From: "Patrick Connolly" [email protected]
To: "Christian Pearce" [email protected]
Sent: Wednesday, February 15, 2012 9:32:41 AM GMT -05:00 US/Canada Eastern
Subject: Re: [ariadne] [META] Compare efforts with xforty/vagrant-chef (#1)

Sorry, the system wasn't the main concern, so much as the minimum
specs
you're aiming to accommodate :)

Oh we pretty much use ubuntu LTS. We are forced to use Red Hat (Centos) everyonce it a while.

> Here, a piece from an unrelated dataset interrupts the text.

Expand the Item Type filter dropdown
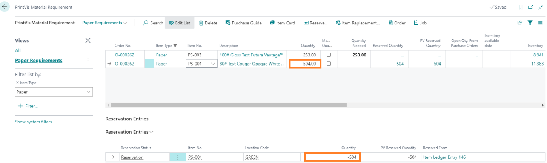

And before I jump into any explanation, by "chef-overrides" do you
mean our
"cookbooks-overrides" directory, or chef's override_attributes?

yes.

And as for reuse, I think we're aiming to allow it to be used for
multiple
projects so someone can rerun "vagrant provision" after changing
project
name in the INI file (or ENV variable), but it could just as easily
be
cloned into a directory with a different name for each project-- all
variable data for each project gets a designated directory in the
data/ dir.

That is counter to our aim. Though I suppose ours could be used to allow it to be used for multiple projects with a simple "vagrant provision".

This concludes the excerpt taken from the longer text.